Kebun-Kebun Bangsar is managed and maintained by volunteers. It is open daily to the public, and no admission fee is charged. The garden is planted with vegetables, fruits and herbs that are given to underprivileged groups including refugees, orphanages and homeless people. It is equipped with walkways, chairs and tables to allow visitors to enjoy the garden comfortably. There are also farm animals such as geese, ducks, chickens, sheep and cows, and visitors can buy feed for them.

Since the garden is a non-profit initiative, it was sustained solely by the donations at first. After the animals were introduced, the garden tried to generate additional income by selling animal feed to visitors. This soon has become an important financial resource.

Planting plots full of vegetables
People feeding the farm animals

Success Factors of a Community Garden

As it approaches its third year, Kebun-Kebun Bangsar is gaining popularity among the public. Not only has it become a tourist hotspot, it also inspires other urban communities to create such spaces in their residential areas.

Here are some of the success factors that keep the garden moving forward.

The garden serves as a great place for learning and sharing information. Because of its strategic location, urban dwellers can reach Kebun-Kebun Bangsar easily and meet others who share an interest in farming. There are also experts and organisations that can provide guidance and support in planting crops.

Two young volunteers helping with maintenance work at the garden

Volunteering at Kebun-Kebun Bangsar is a fulfilling and meaningful experience. The garden grows food for needy people. All produce is given free to soup kitchens or welfare agencies so that underprivileged communities can have the chance to eat fresh, nutritious fruits and vegetables. 

The garden is friendly to visitors of all ages. Children love to play with the animals. They also enjoy exploring different parts of the garden. Adults are charmed by pretty flowers, the tranquil atmosphere and picturesque scenery.

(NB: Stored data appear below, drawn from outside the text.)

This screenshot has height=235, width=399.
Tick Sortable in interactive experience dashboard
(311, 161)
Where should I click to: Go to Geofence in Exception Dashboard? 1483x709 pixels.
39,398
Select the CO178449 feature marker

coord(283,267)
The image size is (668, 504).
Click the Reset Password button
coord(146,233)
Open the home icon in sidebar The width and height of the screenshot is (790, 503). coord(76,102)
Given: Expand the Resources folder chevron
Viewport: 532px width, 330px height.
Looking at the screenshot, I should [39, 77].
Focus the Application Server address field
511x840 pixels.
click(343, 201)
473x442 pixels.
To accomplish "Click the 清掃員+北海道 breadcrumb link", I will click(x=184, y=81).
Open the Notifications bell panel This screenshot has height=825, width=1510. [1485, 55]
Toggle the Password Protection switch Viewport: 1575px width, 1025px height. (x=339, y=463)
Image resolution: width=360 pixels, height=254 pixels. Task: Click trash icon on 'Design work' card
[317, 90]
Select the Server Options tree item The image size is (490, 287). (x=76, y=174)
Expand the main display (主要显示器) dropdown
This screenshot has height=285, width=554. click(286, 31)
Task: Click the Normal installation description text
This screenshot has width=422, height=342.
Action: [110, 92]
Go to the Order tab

A plot that demonstrates paddy planting. Visitors, including children, can learn how to grow food in the garden.

Challenges and Solutions

Managing a community garden is not without its trials, and the garden has its share of technical and operational challenges. As Kebun-Kebun Bangsar is community-based, it relies largely on volunteers to operate and function. Getting sufficient hands is challenging as volunteers tend to come and go. Therefore, finding new and dedicated volunteers is an ongoing issue for sustaining the garden.

Then, while the farm animals were generally popular, at one point, there were complaints from neighbouring residents who were bothered by the noise and smells produced by the animals. Kebun-Kebun Bangsar was ordered to remove them, and the farm animals were then relocated to a different section of the garden.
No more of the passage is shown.